Claim Rejections - 35 USC § 112
The following is a quotation of the first paragraph of 35 U.S.C. 112(a):
(a) IN GENERAL.—The specification shall contain a written description of the invention, and of the manner and process of making and using it, in such full, clear, concise, and exact terms as to enable any person skilled in the art to which it pertains, or with which it is most nearly connected, to make and use the same, and shall set forth the best mode contemplated by the inventor or joint inventor of carrying out the invention.

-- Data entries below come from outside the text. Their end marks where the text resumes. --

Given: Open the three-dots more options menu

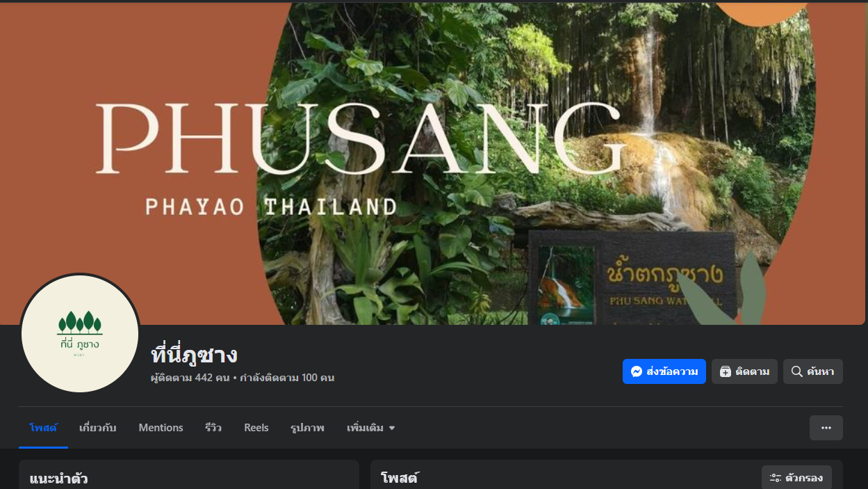Looking at the screenshot, I should (x=826, y=428).
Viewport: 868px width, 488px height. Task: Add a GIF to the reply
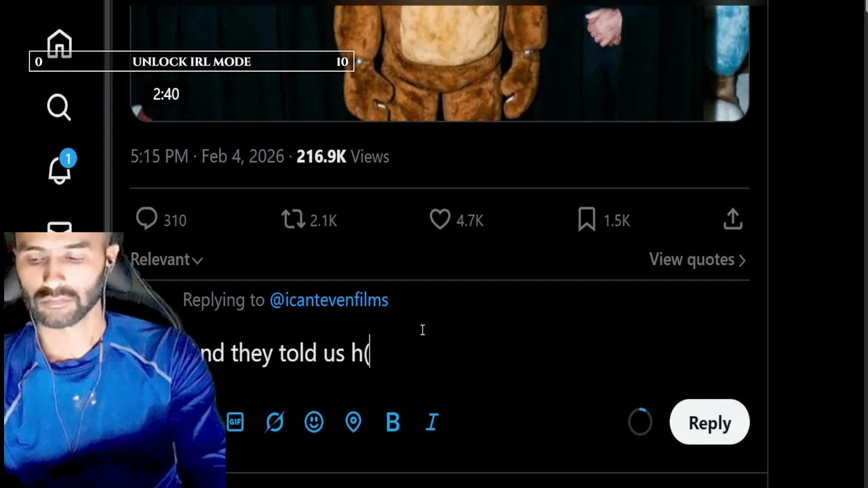pyautogui.click(x=235, y=422)
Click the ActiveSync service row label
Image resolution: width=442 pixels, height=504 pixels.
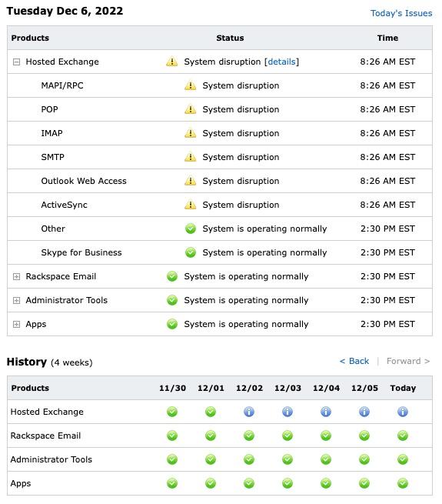[65, 205]
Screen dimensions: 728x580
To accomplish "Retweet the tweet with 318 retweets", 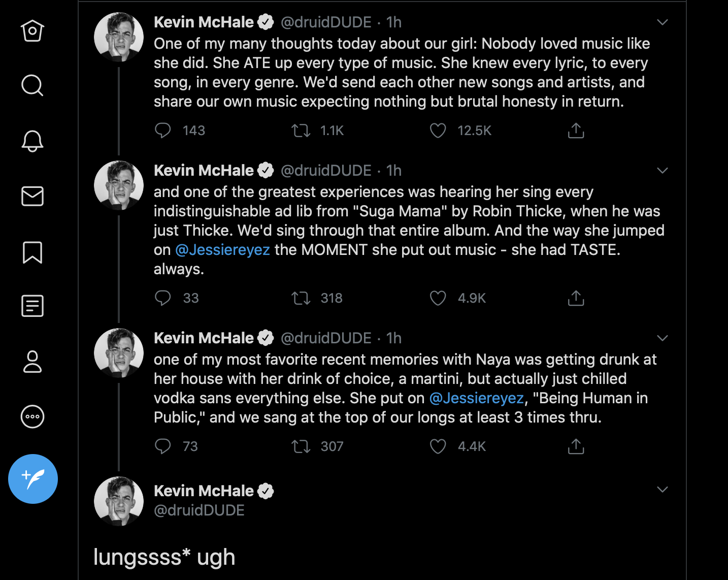I will click(301, 298).
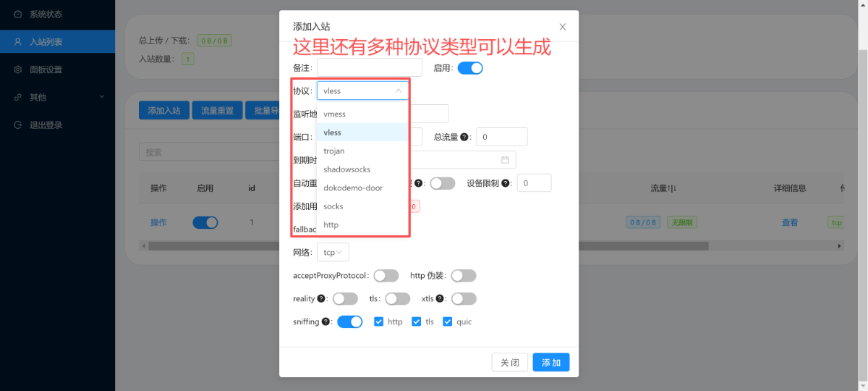Click the help icon next to sniffing
Viewport: 868px width, 391px height.
(x=326, y=321)
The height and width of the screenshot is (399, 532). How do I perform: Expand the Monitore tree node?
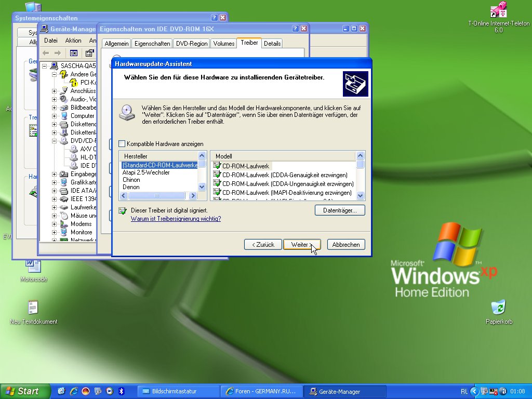pyautogui.click(x=54, y=232)
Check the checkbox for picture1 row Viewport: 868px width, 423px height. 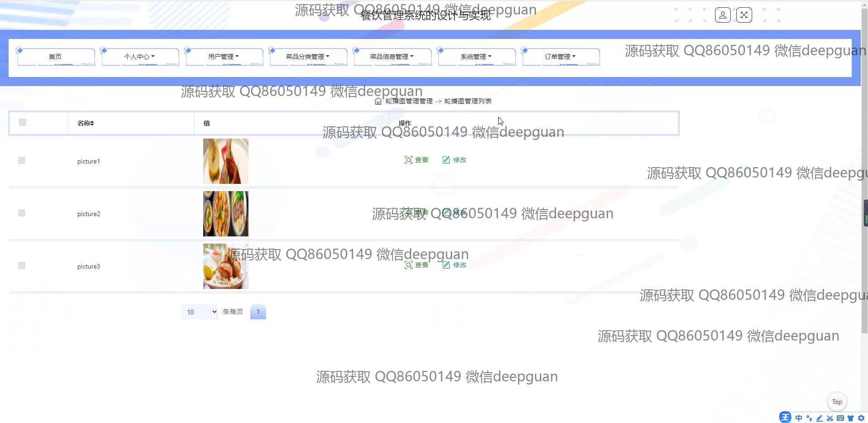[22, 160]
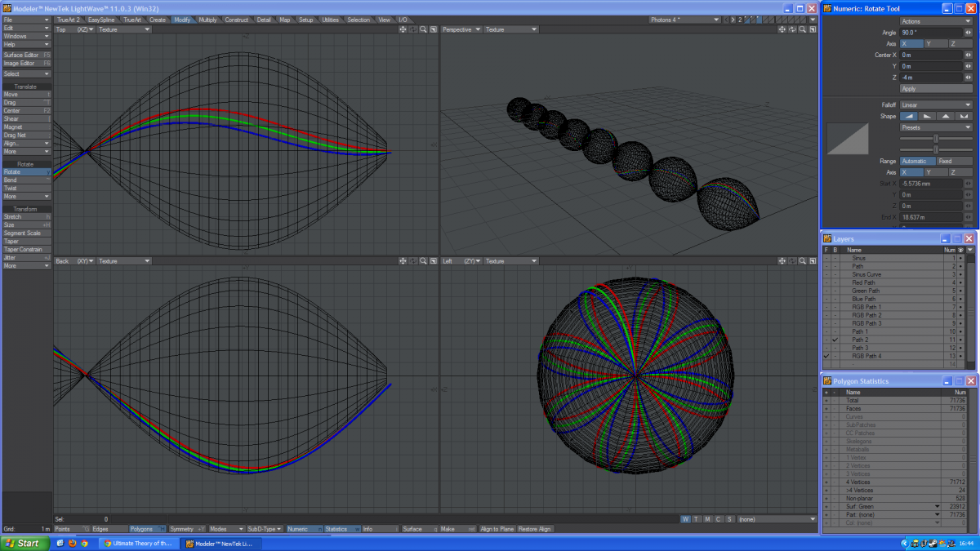
Task: Open the Actions dropdown in Numeric panel
Action: 935,21
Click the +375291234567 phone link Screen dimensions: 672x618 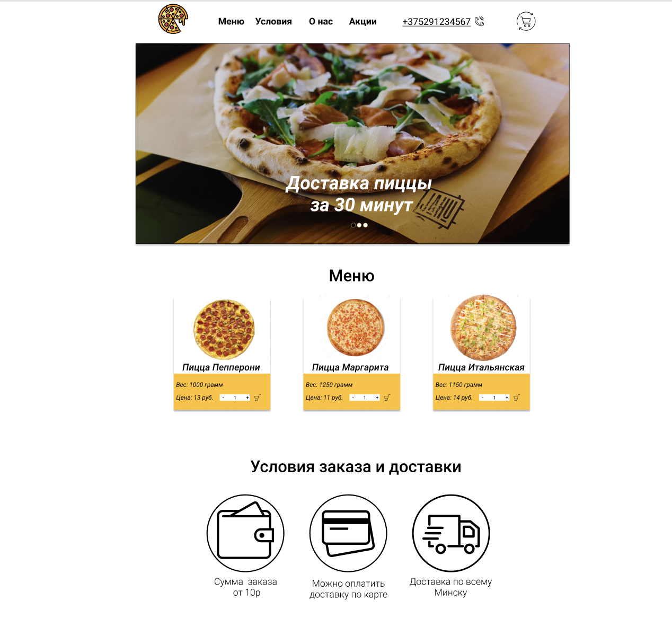pyautogui.click(x=436, y=22)
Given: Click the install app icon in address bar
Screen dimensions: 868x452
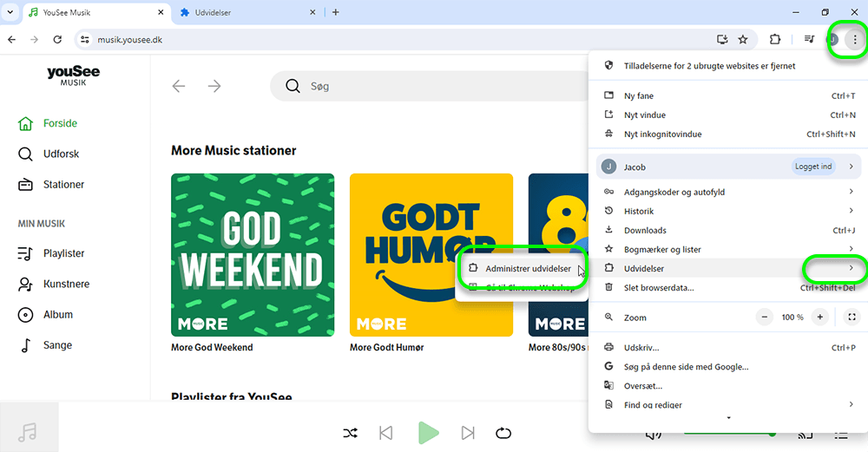Looking at the screenshot, I should pos(721,39).
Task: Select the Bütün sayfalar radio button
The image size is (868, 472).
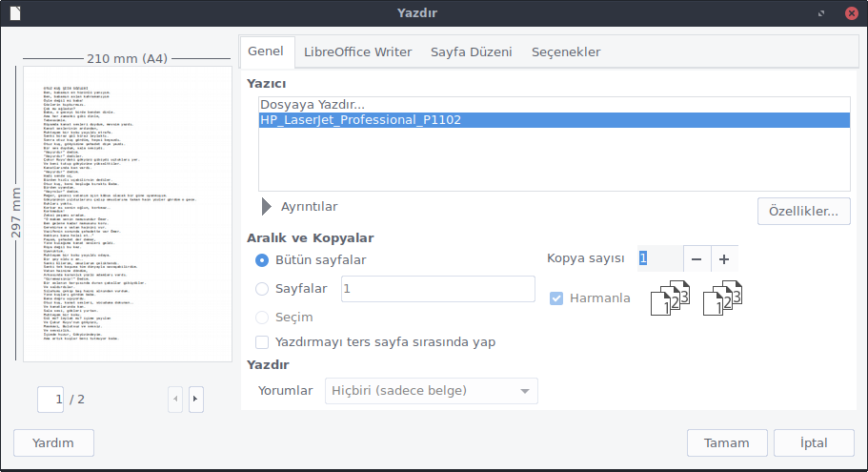Action: (262, 259)

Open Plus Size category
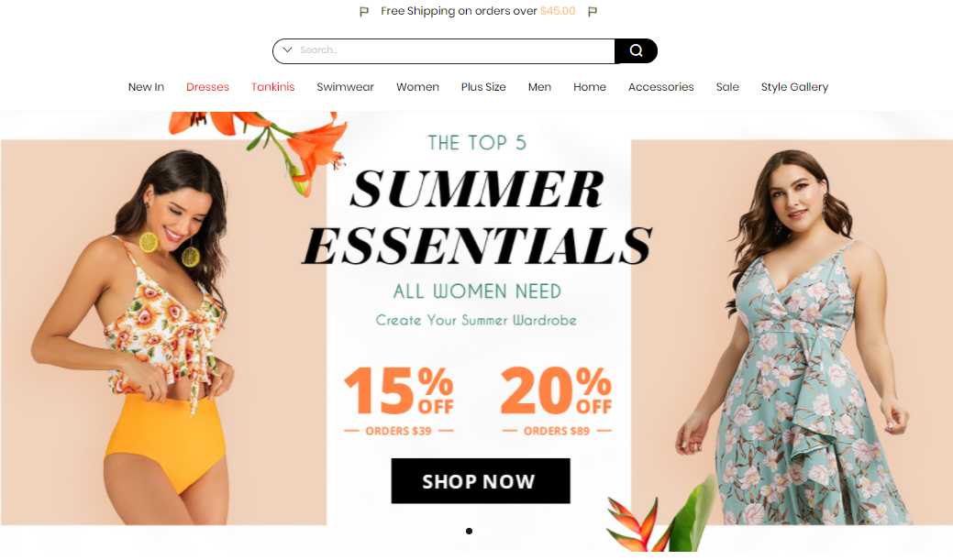pyautogui.click(x=483, y=87)
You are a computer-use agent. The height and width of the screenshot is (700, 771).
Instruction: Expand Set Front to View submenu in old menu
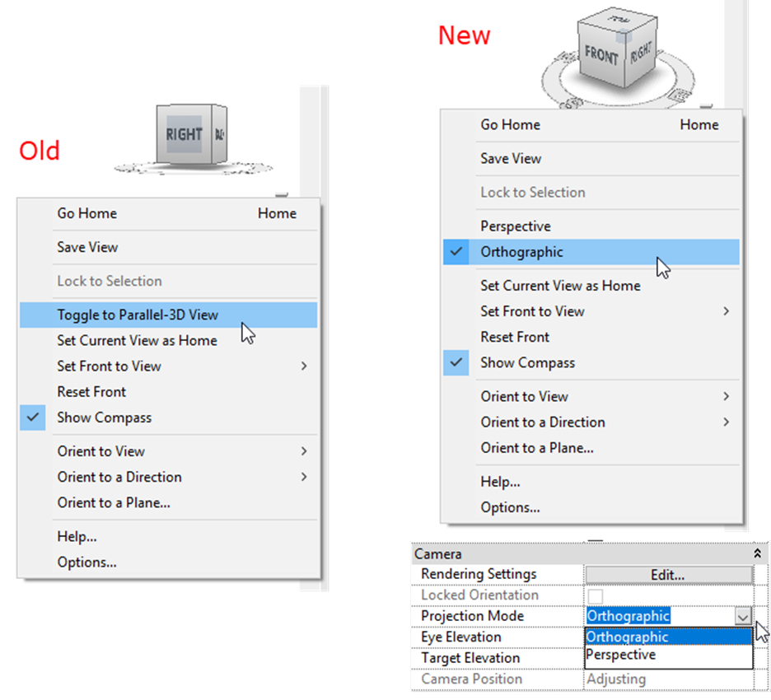coord(304,366)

Claims 11-18 are rejected under 35 U.S.C. 112(a) or 35 U.S.C. 112 (pre-AIA ), first paragraph, because the specification, while being enabling for determining an effectivity of monoclonal antibodies as a treatment for cancer and infectious diseases (see paragraph [0038] of the specification), does not reasonably provide enablement for other fluid solutions as a treatment for cancer and infectious diseases. The specification does not enable any person skilled in the art to which it pertains, or with which it is most nearly connected, to make and use the invention commensurate in scope with these claims. The examiner notes that claim 11 recites “f. determining an effectivity of the solution as a treatment for cancer and infectious diseases based on the viscosity of the solution”. The broadest reasonable interpretation of “the solution” includes both solutions that include monoclonal antibodies and solutions that do not include monoclonal antibodies. The examiner notes that the disclosed invention only provides the structure that allows the viscosity of the solution to be derived. The prior art of Patel (see the 102 rejections below) only provides an apparatus that could be used to derive the viscosity. However, Patel does not disclose how to derive the viscosity or how to use the viscosity to determine an effectivity of a solution as a treatment for cancer or infectious diseases. The examiner notes that the cancer and infectious disease treatment arts are not predictable, even though the microfluidic arts that evaluate viscosities are more predictable. The examiner notes that the instant specification only discloses that determining the effectivity of monoclonal antibodies can be performed using viscosity measurements. The instant specification does not disclose how other disease treatments (i.e. treatments that do not include monoclonal antibodies) can be evaluated. Based on the totality of the evidence, the examiner concludes that the entire scope of claim 11 would require undue experimentation for one having ordinary skill in the art.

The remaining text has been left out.